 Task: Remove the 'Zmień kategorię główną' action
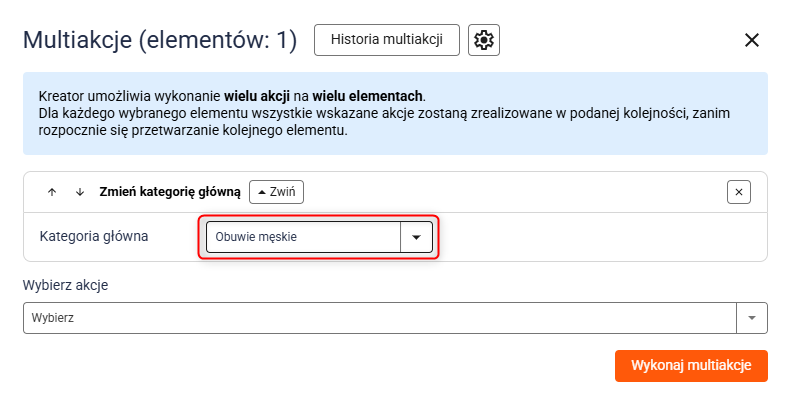pyautogui.click(x=738, y=192)
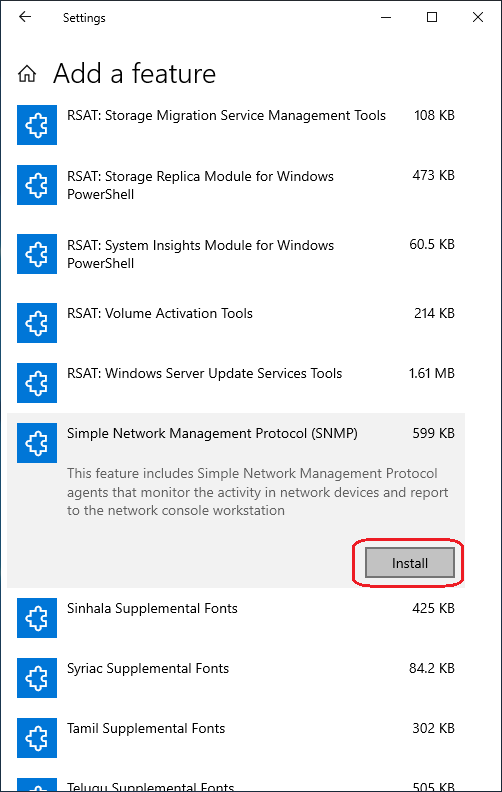Expand Sinhala Supplemental Fonts entry
Screen dimensions: 502x792
[236, 618]
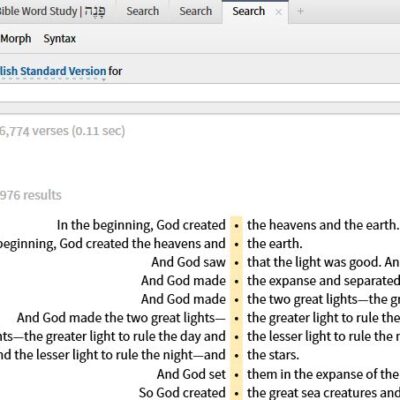
Task: Click the 976 results heading
Action: (x=31, y=195)
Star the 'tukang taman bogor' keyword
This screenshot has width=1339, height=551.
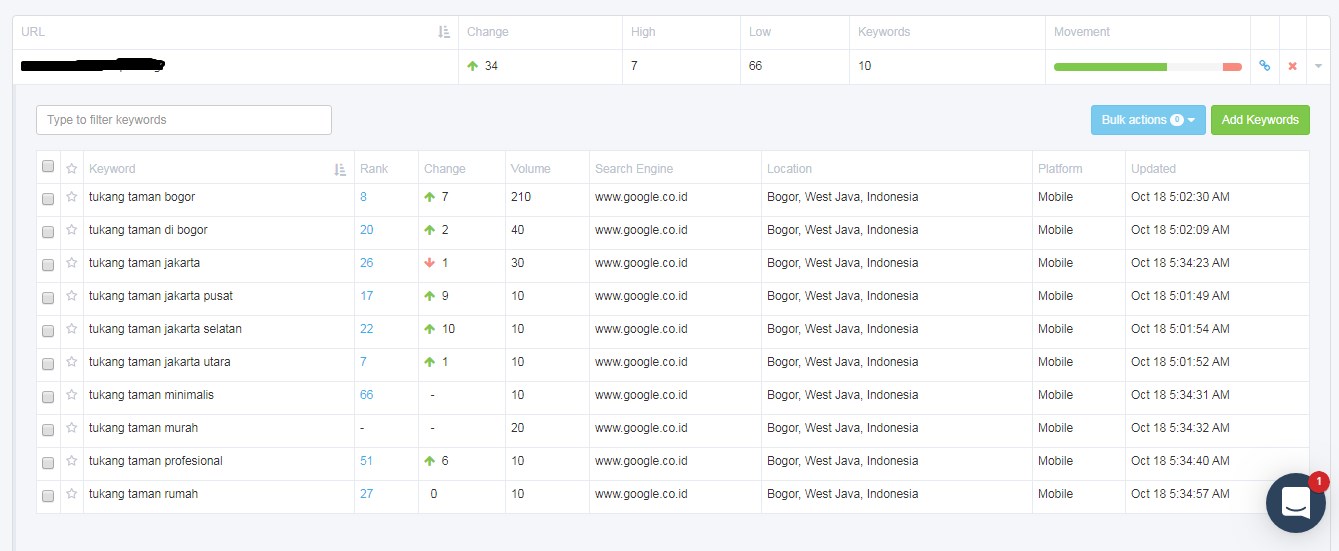pos(72,197)
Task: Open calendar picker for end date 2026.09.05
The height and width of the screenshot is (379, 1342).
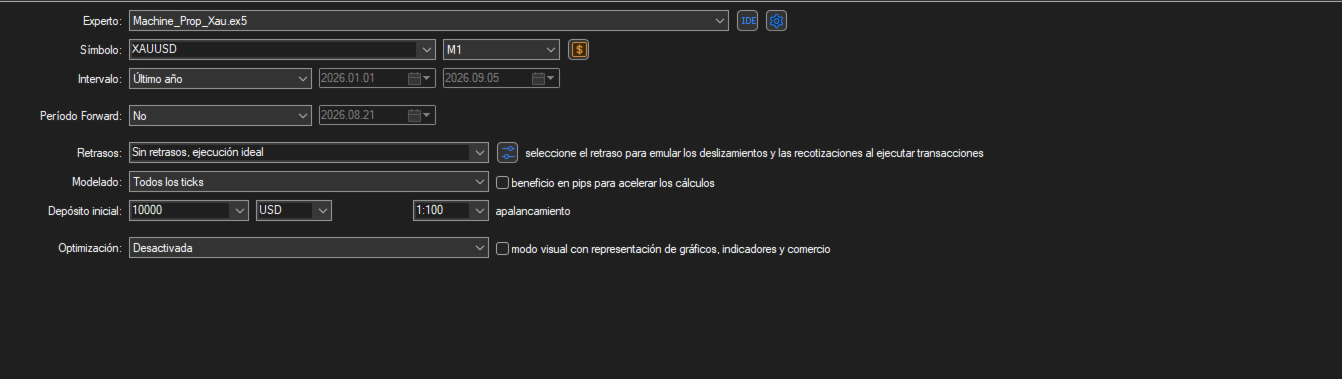Action: tap(543, 78)
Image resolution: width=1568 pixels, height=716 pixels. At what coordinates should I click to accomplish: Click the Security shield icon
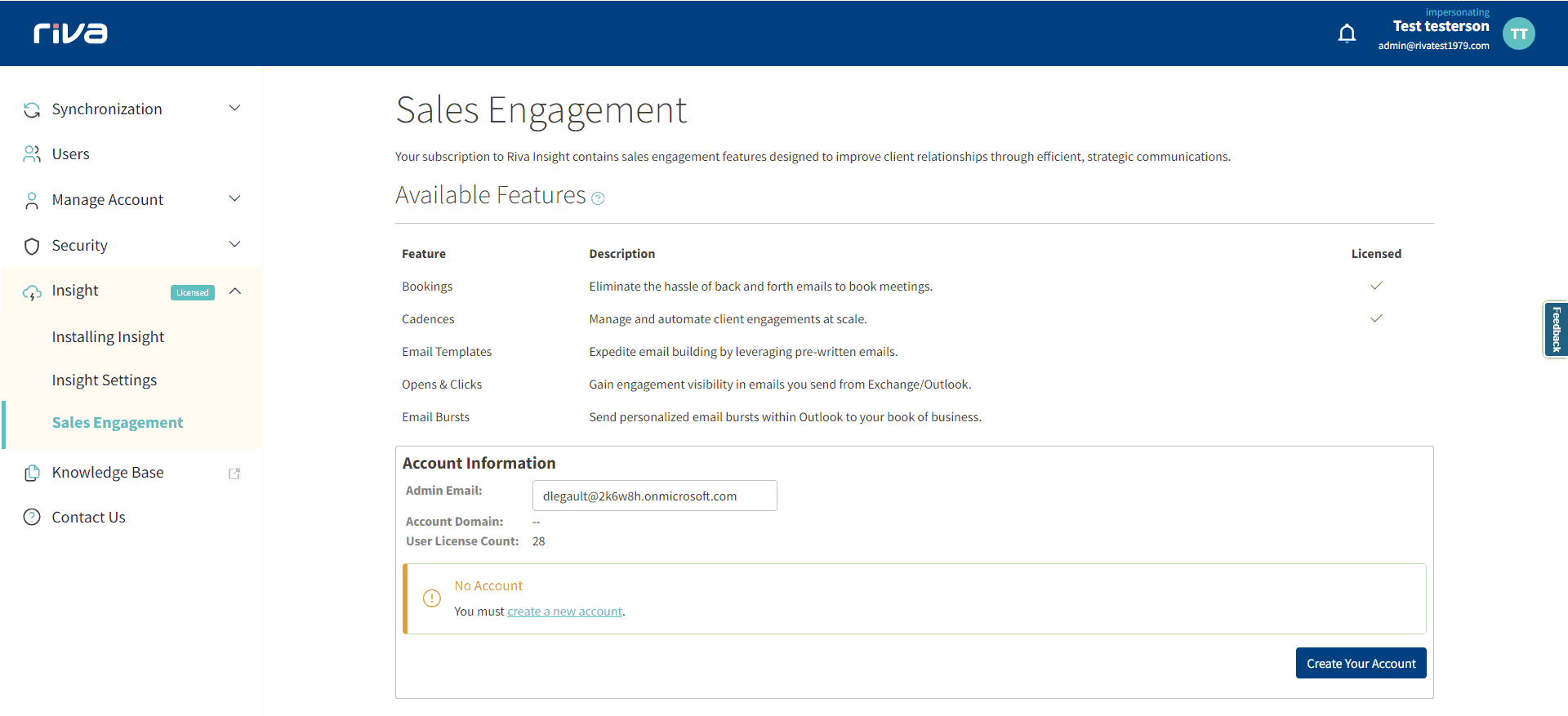[x=32, y=246]
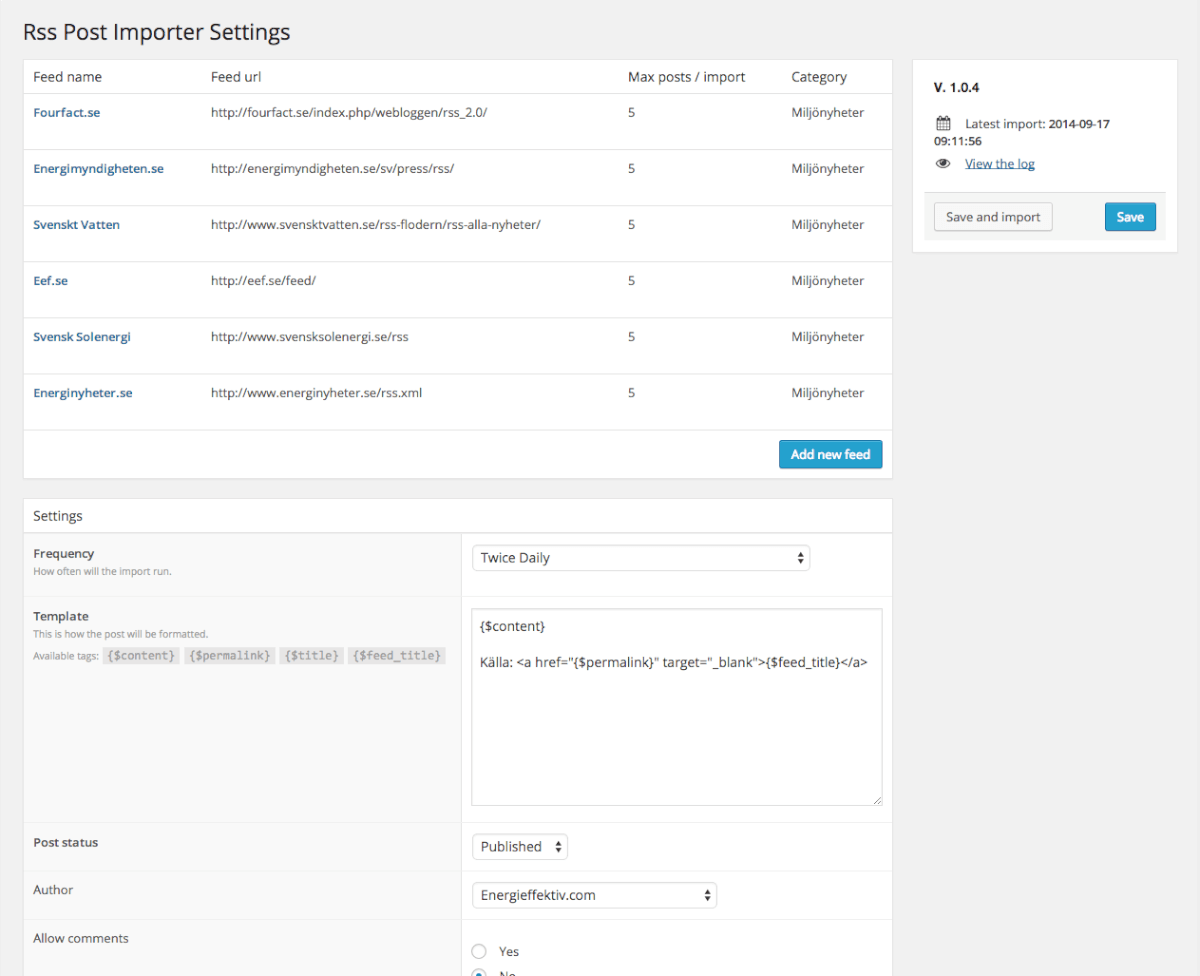Insert the {$title} template tag
This screenshot has height=976, width=1200.
(x=311, y=655)
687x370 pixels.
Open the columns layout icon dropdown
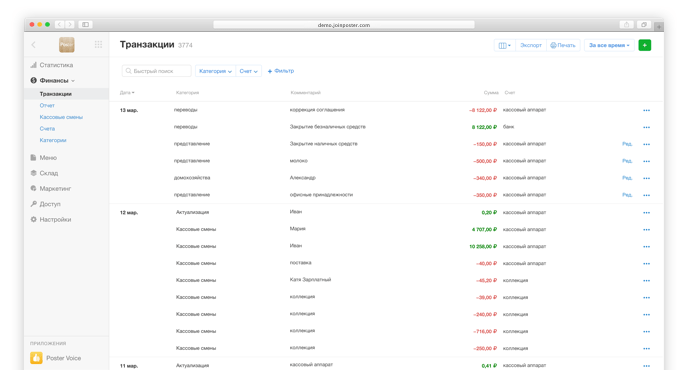[x=504, y=45]
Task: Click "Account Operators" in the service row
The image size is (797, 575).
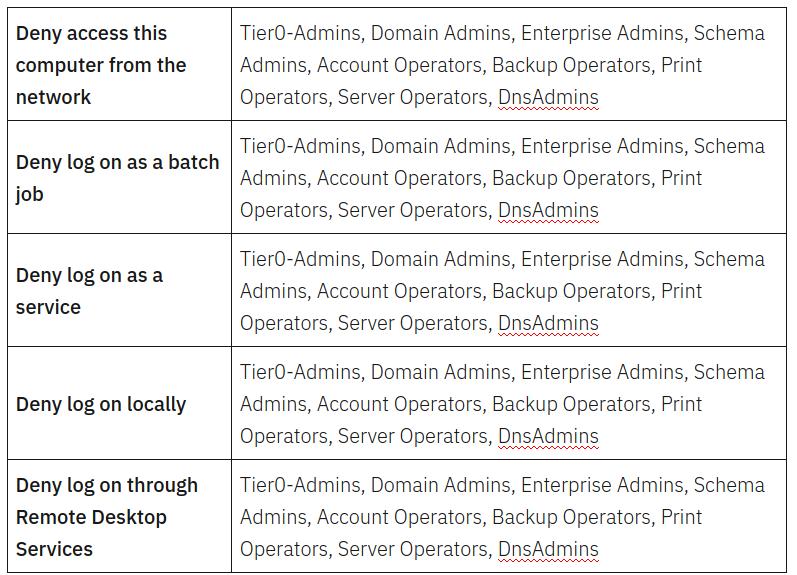Action: [x=398, y=291]
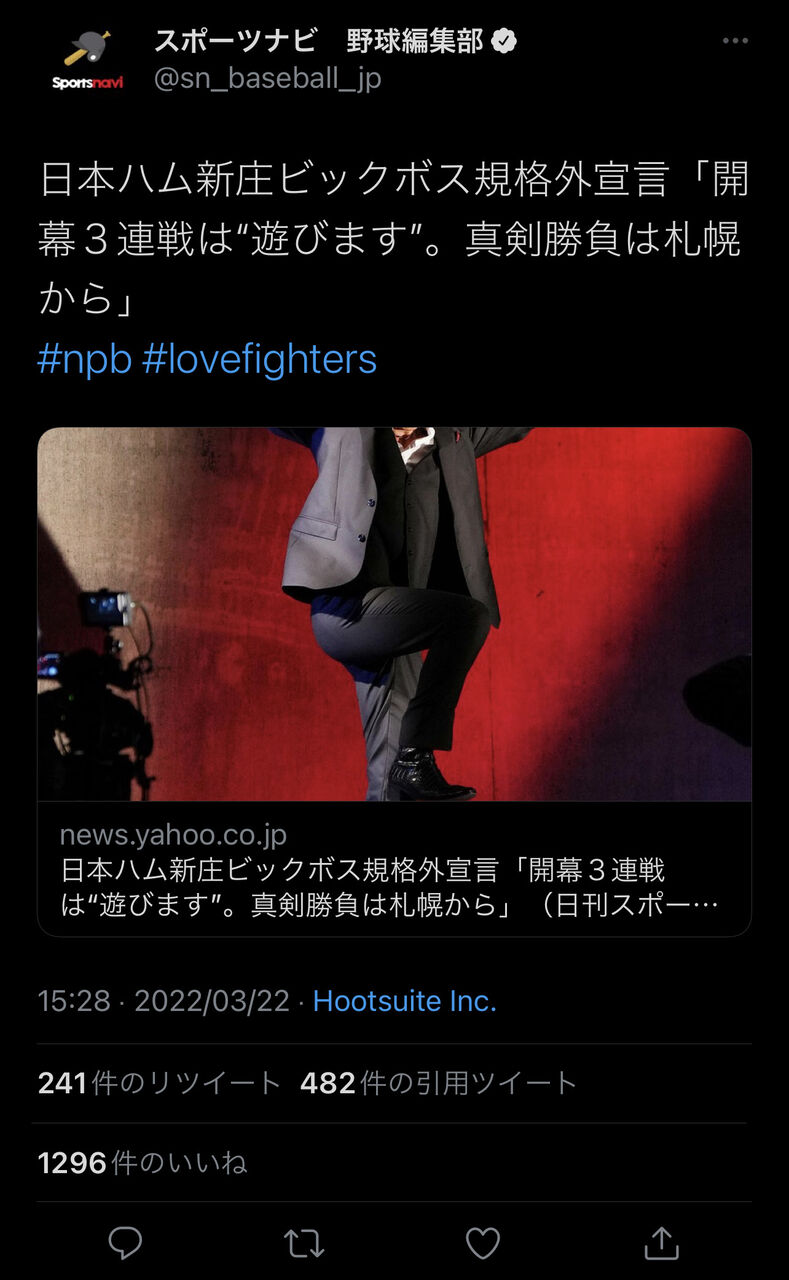Screen dimensions: 789x1280
Task: Tap the reply speech bubble icon
Action: [125, 1243]
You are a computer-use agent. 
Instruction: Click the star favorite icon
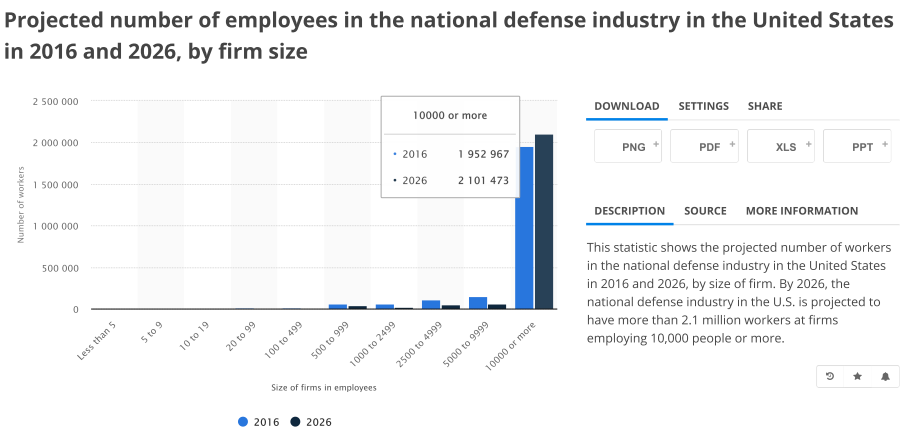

=== Exercise prompt ===
Extract the full listing exactly, with the pictures left out.

=== Answer space ===
 Task: Remove the 'Zmień kategorię główną' action
pyautogui.click(x=738, y=192)
Expand Sinhala Supplemental Fonts entry
Screen dimensions: 502x792
[236, 618]
Task: Click the 976 results heading
Action: (x=31, y=195)
Star the 'tukang taman bogor' keyword
This screenshot has width=1339, height=551.
pos(72,197)
Task: Open calendar picker for end date 2026.09.05
The height and width of the screenshot is (379, 1342).
Action: tap(543, 78)
Image resolution: width=1568 pixels, height=716 pixels. At what coordinates should I click to accomplish: Click the Security shield icon
[x=32, y=246]
Insert the {$title} template tag
This screenshot has height=976, width=1200.
(x=311, y=655)
687x370 pixels.
Open the columns layout icon dropdown
[x=504, y=45]
Task: Click "Account Operators" in the service row
The image size is (797, 575).
Action: [x=398, y=291]
Screen dimensions: 789x1280
Task: Tap the reply speech bubble icon
Action: [125, 1243]
You are a computer-use agent. 
Instruction: Click the star favorite icon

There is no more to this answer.